[Stored data entries]
+++++
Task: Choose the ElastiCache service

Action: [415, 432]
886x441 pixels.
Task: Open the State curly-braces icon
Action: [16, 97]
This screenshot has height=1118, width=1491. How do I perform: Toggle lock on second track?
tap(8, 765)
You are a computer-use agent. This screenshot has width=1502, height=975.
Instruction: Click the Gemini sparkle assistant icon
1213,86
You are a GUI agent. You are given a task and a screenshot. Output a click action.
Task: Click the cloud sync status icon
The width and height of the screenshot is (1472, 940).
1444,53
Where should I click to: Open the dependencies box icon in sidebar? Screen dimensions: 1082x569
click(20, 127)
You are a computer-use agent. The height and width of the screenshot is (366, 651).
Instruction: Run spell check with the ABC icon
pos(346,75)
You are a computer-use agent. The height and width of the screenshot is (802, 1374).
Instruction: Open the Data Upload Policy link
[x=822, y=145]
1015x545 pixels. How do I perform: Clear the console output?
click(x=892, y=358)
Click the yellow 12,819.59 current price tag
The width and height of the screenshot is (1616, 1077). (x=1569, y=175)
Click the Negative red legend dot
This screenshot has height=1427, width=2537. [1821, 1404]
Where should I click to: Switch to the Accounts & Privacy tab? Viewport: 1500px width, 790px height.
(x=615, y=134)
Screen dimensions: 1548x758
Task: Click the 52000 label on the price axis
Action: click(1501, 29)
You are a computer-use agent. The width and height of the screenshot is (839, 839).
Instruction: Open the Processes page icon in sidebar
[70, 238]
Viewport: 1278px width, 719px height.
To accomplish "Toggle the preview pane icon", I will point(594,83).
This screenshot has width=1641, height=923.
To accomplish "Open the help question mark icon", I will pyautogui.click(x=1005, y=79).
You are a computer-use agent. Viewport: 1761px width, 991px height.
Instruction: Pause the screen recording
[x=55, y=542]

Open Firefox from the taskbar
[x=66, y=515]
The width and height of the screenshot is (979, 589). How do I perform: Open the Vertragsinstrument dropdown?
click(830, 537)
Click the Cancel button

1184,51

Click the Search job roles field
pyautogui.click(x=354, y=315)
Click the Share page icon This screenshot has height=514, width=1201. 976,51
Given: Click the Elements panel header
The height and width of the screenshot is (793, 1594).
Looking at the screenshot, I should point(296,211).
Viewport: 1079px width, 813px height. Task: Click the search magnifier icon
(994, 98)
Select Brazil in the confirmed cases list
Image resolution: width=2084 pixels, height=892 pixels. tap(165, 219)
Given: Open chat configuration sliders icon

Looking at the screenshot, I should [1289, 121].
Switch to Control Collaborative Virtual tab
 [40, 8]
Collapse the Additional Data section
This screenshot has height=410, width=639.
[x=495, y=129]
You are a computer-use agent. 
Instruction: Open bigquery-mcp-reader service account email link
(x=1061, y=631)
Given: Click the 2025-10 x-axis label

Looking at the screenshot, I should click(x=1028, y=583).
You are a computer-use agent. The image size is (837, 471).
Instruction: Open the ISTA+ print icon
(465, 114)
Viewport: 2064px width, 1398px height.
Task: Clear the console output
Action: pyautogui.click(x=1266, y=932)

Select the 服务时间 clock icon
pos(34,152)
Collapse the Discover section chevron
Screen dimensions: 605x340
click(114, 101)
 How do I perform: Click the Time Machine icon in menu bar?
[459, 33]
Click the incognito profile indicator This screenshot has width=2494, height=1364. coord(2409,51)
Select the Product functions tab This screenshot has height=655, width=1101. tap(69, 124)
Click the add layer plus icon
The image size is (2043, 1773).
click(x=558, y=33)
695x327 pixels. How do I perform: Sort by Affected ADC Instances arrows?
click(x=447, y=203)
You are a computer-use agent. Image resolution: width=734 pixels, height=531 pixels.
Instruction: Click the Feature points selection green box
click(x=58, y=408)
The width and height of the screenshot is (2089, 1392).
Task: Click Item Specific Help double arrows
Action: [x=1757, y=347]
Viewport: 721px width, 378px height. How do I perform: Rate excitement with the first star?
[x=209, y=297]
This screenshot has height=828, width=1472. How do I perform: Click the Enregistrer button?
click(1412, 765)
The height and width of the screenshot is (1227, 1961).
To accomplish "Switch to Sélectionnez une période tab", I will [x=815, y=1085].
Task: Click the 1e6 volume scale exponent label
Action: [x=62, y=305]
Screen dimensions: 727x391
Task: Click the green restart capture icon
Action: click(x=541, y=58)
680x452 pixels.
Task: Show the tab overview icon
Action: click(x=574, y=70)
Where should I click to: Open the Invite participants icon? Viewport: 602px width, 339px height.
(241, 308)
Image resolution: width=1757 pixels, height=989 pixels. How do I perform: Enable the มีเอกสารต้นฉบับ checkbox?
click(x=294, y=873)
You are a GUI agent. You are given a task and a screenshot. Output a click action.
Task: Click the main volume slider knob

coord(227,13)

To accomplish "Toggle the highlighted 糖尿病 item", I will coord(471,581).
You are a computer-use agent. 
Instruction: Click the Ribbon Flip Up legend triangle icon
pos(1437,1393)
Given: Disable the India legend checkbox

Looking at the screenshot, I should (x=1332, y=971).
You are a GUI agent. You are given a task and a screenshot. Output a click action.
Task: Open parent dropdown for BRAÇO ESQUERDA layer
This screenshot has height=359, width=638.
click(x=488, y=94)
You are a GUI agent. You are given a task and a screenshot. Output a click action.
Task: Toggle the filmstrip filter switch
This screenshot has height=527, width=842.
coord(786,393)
+++++
Return, from the data, each line that has the word "computer" in it.

## Response to this task
You are a computer-use agent. This screenshot has width=1502, height=975.
You are a computer-use agent. The height and width of the screenshot is (366, 651).
You are a computer-use agent. The height and width of the screenshot is (802, 1374).
You are a computer-use agent. The width and height of the screenshot is (839, 839).
You are a computer-use agent. Viewport: 1761px width, 991px height.
You are a computer-use agent. 
You are a computer-use agent. The image size is (837, 471).
You are a computer-use agent. Image resolution: width=734 pixels, height=531 pixels.
You are a computer-use agent. 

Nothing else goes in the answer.